Last modified 4 years ago

#47426 new enhancement

Site Health should check for incompatible plugins and plugins no longer maintained

Reported by: galbaras's profile galbaras Owned by:
Milestone: Awaiting Review Priority: normal
Severity: normal Version: 5.2.1
Component: Site Health Keywords: site-health
Focuses: Cc:

Description

WordPress no longer supports installing plugins from the repository that have not been tested with the respective core version. However, site health doesn't report such plugins when core has been updated beyond what the plugins have been tested for.

I think this should be added and reported with low severity.

When a plugin has not been tested with the 3 releases prior to the respective core version, the severity should be higher to match the current standard on the plugin repository.

The severity should be higher again when the plugin has been discontinued.

This is relevant for wp.org plugins, but can be extended to plugins from other sources using standards for compatibility statements and/or programming hooks.

Themes should be checked and reported in a similar manner.

Change History (6)

#1 @SergeyBiryukov
5 years ago

  • Keywords site-health added

#2 in reply to: ↑ description @SergeyBiryukov
5 years ago

Replying to galbaras:

WordPress no longer supports installing plugins from the repository that have not been tested with the respective core version. However, site health doesn't report such plugins when core has been updated beyond what the plugins have been tested for.

FWIW, the intention in #43986 was to only block installation if a plugin requires a newer version of PHP or WordPress. There should not be any changes in regard to the tested up to version.
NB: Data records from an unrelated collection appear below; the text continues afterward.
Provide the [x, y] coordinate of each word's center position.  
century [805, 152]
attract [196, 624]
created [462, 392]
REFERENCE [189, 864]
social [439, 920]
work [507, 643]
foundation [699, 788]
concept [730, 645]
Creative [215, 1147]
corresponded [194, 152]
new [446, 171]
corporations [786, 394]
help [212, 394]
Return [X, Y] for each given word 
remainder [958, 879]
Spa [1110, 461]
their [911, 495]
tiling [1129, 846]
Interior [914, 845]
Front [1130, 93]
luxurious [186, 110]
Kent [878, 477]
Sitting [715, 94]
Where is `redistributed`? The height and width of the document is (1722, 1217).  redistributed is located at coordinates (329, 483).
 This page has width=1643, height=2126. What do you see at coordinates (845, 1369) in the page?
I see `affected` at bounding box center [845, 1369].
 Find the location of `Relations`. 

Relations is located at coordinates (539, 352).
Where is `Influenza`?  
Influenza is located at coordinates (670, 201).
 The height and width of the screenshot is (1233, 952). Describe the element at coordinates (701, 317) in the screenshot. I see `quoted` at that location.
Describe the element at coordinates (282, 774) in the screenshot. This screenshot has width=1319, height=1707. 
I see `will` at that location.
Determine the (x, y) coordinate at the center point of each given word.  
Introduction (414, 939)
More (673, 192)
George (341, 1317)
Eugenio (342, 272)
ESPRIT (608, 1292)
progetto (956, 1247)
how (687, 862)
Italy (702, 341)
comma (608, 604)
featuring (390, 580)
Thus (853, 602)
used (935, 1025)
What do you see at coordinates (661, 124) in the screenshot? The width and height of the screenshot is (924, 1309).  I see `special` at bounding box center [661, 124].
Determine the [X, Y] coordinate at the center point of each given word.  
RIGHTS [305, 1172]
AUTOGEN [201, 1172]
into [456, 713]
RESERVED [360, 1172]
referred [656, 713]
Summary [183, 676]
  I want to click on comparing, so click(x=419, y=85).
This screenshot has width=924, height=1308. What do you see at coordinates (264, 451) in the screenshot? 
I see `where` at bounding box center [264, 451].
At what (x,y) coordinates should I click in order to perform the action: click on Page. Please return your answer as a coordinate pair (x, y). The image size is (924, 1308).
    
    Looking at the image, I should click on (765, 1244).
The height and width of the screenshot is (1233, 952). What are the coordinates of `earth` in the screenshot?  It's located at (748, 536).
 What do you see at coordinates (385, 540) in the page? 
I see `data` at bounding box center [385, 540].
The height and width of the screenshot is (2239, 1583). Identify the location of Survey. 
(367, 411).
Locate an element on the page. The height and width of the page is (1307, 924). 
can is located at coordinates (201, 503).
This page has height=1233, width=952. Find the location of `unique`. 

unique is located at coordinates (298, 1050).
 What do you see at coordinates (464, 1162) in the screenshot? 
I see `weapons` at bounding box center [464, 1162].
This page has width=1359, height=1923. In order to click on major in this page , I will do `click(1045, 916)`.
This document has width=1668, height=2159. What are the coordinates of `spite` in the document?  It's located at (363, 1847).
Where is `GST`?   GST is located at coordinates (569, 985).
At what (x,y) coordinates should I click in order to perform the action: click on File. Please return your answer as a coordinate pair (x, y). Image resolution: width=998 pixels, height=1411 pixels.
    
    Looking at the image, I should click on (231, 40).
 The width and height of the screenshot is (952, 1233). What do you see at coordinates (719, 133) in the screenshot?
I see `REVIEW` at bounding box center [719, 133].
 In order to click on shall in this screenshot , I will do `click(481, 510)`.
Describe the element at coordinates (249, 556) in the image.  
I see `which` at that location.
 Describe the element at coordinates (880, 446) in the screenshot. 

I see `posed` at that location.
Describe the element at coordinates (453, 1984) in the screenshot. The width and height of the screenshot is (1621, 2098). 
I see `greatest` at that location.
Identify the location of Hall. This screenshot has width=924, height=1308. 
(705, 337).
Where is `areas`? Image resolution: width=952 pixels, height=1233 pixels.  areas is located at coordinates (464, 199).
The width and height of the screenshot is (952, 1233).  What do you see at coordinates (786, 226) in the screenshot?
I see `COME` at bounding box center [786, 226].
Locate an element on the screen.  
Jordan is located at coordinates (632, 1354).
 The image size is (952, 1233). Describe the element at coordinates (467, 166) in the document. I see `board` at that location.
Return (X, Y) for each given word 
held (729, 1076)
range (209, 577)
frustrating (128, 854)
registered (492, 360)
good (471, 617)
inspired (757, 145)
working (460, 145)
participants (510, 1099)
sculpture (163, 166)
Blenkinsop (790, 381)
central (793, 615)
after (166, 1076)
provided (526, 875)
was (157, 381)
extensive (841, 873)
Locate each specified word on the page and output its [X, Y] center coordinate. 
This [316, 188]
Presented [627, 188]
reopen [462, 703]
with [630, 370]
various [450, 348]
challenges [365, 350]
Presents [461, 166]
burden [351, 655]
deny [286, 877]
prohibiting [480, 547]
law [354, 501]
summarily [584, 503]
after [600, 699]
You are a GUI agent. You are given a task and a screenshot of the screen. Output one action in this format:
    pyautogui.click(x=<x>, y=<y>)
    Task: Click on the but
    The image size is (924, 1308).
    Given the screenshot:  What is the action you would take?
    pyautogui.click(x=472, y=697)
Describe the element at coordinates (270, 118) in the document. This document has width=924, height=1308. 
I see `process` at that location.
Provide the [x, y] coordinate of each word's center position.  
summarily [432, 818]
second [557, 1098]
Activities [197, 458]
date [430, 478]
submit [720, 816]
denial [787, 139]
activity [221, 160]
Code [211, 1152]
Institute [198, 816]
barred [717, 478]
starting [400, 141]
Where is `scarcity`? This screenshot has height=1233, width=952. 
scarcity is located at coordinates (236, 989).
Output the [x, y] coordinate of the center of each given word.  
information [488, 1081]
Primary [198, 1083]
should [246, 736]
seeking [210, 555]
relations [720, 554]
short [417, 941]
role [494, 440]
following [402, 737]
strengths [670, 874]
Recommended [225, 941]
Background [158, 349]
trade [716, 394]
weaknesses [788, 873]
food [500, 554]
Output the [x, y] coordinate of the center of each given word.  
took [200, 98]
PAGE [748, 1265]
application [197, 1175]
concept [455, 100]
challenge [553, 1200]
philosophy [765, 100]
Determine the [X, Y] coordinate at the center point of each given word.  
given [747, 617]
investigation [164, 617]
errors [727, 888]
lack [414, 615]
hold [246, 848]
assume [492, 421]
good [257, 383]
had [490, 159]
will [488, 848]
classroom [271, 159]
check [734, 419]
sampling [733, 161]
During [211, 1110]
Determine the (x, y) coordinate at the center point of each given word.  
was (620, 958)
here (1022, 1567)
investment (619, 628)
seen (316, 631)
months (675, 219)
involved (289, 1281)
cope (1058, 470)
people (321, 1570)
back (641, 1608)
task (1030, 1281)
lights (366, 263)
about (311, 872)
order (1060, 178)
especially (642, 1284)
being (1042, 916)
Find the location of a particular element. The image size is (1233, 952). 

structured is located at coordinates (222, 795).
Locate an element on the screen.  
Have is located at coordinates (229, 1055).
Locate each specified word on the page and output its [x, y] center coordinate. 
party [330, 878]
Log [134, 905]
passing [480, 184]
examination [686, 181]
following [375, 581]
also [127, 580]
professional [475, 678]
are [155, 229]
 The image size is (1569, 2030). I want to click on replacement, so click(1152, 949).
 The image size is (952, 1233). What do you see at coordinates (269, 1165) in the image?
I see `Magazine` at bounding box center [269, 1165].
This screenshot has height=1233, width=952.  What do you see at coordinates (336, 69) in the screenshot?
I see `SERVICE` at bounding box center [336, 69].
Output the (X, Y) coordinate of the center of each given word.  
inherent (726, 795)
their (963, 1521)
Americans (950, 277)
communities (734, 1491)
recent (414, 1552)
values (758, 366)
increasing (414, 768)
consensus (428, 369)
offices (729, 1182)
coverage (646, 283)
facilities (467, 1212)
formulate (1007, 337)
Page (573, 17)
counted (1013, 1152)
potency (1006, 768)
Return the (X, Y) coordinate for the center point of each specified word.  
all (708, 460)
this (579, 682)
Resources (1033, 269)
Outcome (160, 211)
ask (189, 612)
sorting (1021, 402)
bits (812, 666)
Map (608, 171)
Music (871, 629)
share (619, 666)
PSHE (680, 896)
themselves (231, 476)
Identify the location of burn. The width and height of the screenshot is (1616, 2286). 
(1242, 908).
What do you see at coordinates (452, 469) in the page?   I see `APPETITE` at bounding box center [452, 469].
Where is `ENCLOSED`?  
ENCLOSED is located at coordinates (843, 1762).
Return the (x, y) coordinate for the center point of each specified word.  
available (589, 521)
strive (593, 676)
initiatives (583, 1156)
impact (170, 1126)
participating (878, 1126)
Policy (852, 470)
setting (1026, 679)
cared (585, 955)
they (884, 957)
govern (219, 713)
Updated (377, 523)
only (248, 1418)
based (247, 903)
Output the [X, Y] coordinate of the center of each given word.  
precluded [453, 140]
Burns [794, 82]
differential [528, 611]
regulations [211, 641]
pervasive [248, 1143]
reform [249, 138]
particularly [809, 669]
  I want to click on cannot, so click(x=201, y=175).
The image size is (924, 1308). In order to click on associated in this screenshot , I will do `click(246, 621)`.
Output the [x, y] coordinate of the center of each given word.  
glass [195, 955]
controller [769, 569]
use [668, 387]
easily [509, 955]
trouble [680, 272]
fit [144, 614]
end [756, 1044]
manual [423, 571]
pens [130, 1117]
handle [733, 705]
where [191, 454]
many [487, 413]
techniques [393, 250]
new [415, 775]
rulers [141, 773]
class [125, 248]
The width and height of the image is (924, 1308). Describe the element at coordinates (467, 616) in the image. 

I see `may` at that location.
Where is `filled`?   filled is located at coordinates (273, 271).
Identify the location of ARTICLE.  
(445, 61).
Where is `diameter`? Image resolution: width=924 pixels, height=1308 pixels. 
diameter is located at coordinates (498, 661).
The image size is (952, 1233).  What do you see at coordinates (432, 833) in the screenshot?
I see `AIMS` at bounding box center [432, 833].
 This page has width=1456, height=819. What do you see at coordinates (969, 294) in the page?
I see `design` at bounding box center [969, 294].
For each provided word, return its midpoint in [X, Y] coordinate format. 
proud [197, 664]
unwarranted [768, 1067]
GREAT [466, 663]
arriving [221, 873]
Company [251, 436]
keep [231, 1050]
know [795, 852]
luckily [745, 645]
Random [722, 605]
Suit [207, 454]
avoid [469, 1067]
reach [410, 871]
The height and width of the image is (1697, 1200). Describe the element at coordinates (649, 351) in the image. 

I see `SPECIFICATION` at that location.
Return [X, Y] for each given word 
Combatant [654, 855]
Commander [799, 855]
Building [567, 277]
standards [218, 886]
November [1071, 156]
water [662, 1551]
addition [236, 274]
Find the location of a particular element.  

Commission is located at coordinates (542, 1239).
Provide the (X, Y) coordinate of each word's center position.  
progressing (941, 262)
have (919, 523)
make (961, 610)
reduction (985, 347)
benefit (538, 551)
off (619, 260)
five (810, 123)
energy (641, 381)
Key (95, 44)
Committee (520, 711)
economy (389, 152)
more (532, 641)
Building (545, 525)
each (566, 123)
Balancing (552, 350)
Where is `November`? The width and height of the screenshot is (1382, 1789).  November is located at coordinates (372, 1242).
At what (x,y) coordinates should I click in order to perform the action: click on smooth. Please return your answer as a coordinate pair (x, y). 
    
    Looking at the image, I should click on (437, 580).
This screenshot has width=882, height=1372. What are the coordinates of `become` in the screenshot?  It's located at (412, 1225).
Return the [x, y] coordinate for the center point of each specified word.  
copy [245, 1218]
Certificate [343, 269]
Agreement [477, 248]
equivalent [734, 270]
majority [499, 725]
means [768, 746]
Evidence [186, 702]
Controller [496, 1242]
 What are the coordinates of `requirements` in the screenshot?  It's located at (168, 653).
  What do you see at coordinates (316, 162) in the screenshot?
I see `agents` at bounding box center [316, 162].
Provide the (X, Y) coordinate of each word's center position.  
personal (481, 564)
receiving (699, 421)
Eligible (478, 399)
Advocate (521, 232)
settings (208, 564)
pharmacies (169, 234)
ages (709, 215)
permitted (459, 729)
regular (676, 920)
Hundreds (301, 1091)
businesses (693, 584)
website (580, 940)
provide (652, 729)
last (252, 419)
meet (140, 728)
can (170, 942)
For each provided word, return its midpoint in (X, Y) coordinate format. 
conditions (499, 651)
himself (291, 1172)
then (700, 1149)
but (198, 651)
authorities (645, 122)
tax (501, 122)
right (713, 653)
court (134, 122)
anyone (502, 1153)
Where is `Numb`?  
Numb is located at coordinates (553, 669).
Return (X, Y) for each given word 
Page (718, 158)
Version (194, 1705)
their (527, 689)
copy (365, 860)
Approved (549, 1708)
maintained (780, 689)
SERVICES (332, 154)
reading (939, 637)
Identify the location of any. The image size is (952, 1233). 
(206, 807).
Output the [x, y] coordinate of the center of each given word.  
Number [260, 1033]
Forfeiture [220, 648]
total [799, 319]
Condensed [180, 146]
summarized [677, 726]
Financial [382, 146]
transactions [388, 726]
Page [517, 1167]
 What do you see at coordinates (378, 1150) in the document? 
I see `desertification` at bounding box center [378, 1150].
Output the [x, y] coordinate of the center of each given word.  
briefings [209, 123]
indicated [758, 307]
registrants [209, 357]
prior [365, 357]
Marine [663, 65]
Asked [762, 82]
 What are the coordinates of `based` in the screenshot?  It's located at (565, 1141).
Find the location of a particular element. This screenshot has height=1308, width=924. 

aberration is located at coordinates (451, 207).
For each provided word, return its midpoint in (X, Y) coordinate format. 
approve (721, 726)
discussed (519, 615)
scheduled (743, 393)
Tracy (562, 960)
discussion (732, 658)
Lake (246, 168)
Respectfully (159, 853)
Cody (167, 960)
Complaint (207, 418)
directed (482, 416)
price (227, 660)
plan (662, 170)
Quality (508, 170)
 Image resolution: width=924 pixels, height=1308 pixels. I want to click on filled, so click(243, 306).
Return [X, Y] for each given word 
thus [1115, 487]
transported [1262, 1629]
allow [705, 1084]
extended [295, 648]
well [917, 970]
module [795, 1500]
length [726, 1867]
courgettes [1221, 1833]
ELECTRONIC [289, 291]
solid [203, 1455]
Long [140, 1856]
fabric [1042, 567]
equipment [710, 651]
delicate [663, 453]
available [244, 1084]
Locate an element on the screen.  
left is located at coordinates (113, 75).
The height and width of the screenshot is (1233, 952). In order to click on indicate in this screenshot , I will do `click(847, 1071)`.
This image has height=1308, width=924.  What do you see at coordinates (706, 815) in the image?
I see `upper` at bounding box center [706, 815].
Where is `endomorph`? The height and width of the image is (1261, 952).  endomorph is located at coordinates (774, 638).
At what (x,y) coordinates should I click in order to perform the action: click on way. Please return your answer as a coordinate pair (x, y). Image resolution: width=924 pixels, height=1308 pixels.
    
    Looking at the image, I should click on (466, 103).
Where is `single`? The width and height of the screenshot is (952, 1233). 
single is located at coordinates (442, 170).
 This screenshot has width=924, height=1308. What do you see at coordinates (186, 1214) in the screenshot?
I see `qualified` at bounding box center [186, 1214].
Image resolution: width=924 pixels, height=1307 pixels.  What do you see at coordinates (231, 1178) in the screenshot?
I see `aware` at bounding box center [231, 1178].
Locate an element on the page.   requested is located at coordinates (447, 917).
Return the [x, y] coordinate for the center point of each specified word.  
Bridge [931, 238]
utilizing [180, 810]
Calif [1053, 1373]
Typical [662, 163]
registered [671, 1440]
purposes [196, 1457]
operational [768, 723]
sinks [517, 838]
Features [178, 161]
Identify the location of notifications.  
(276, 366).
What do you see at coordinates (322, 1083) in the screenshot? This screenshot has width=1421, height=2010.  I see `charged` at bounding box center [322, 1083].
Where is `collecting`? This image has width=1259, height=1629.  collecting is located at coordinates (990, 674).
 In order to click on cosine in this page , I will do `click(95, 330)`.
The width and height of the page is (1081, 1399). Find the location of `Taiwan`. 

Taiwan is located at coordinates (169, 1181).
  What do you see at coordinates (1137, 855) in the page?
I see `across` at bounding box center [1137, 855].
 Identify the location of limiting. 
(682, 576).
I've just tested to confirm: plugins not tested with the current WordPress version do show a warning (as they used to in previous versions), but that does not block the installation.

Version 0, edited 5 years ago by SergeyBiryukov (next)

#3 @galbaras
5 years ago

Thanks for testing this, @SergeyBiryukov .

Using the severity of the notices, Site Health should replicate what the installer would do, only in retrospect. My point was that when things change, this is the way to find out and take corrective action, but if the checks just pass, site owners may not realize what's happening and do nothing.

#4 @desrosj
5 years ago

  • Component changed from Administration to Site Health

Moving Site Health tickets into their lovely new home, the Site Health component.

#5 @thomasprice61
4 years ago

WordPress 5.5 provides a method for theme and plugin authors to set supported WP and PHP versions:

 * Requires at least: 5.0
 * Requires PHP: 7.2

Can Site Health be enhanced to check these (if they exist) and report on incompatibilities?

#6 @galbaras
4 years ago

Looks like much code can be borrowed from Plugin Compatibility Checker or from Better Plugin Compatibility Control. They use different approaches, but once versions are checked, the results can be presented both by Site Health and on the Plugins page, possible with a screen option to disable it.